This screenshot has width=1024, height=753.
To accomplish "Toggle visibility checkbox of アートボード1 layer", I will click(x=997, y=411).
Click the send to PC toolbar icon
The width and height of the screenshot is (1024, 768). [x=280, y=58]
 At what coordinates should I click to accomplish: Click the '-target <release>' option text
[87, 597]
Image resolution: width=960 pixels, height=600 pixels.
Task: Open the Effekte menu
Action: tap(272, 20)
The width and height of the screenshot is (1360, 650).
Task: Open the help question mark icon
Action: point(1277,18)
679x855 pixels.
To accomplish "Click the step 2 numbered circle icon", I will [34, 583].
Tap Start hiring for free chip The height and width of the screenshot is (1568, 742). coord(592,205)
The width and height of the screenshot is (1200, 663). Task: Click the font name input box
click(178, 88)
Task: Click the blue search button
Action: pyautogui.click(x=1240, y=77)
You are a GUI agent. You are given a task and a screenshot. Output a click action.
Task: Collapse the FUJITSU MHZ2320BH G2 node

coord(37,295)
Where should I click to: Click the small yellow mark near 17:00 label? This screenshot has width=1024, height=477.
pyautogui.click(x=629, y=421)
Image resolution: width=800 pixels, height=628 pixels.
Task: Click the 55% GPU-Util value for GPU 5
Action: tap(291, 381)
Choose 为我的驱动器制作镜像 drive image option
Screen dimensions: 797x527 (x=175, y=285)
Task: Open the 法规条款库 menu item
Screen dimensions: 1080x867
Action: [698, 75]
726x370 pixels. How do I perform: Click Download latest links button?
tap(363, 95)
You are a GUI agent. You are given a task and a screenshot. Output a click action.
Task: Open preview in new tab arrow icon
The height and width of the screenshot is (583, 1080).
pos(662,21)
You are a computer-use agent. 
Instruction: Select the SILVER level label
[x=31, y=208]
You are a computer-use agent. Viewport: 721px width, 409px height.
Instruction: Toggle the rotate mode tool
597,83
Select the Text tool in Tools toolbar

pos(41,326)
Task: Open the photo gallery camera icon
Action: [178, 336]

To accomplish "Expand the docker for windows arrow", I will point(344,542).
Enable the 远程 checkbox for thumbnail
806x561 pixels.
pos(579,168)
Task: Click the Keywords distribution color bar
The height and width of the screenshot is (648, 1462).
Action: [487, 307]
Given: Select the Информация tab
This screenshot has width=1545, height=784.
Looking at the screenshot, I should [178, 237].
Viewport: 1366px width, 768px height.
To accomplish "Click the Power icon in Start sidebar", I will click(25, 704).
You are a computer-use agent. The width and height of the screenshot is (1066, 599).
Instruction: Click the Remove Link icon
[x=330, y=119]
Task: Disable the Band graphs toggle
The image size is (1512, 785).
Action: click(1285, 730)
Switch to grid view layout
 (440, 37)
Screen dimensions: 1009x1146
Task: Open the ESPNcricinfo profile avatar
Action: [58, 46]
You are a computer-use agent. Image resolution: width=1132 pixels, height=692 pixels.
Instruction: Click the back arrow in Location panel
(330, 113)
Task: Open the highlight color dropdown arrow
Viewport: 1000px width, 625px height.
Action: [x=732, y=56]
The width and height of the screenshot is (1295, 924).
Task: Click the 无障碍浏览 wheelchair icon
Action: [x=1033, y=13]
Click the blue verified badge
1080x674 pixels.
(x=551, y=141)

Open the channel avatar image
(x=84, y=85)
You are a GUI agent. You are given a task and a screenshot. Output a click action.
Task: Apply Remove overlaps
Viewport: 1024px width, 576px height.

┄┄┄┄┄┄┄┄┄┄

- **Requirement**
Taking the entries above, write out exactly each line from the one holding "Screen dimensions: 1080x867" to the one holding "Viewport: 1366px width, 768px height.", both included, and stop there.

- **Output of the task**
Screen dimensions: 1080x867
Action: [698, 75]
726x370 pixels. How do I perform: Click Download latest links button?
tap(363, 95)
You are a GUI agent. You are given a task and a screenshot. Output a click action.
Task: Open preview in new tab arrow icon
The height and width of the screenshot is (583, 1080).
pos(662,21)
You are a computer-use agent. 
Instruction: Select the SILVER level label
[x=31, y=208]
You are a computer-use agent. Viewport: 721px width, 409px height.
Instruction: Toggle the rotate mode tool
597,83
Select the Text tool in Tools toolbar

pos(41,326)
Task: Open the photo gallery camera icon
Action: [178, 336]

To accomplish "Expand the docker for windows arrow", I will point(344,542).
Enable the 远程 checkbox for thumbnail
806x561 pixels.
pos(579,168)
Task: Click the Keywords distribution color bar
The height and width of the screenshot is (648, 1462).
Action: [487, 307]
Given: Select the Информация tab
This screenshot has width=1545, height=784.
Looking at the screenshot, I should [178, 237].
Viewport: 1366px width, 768px height.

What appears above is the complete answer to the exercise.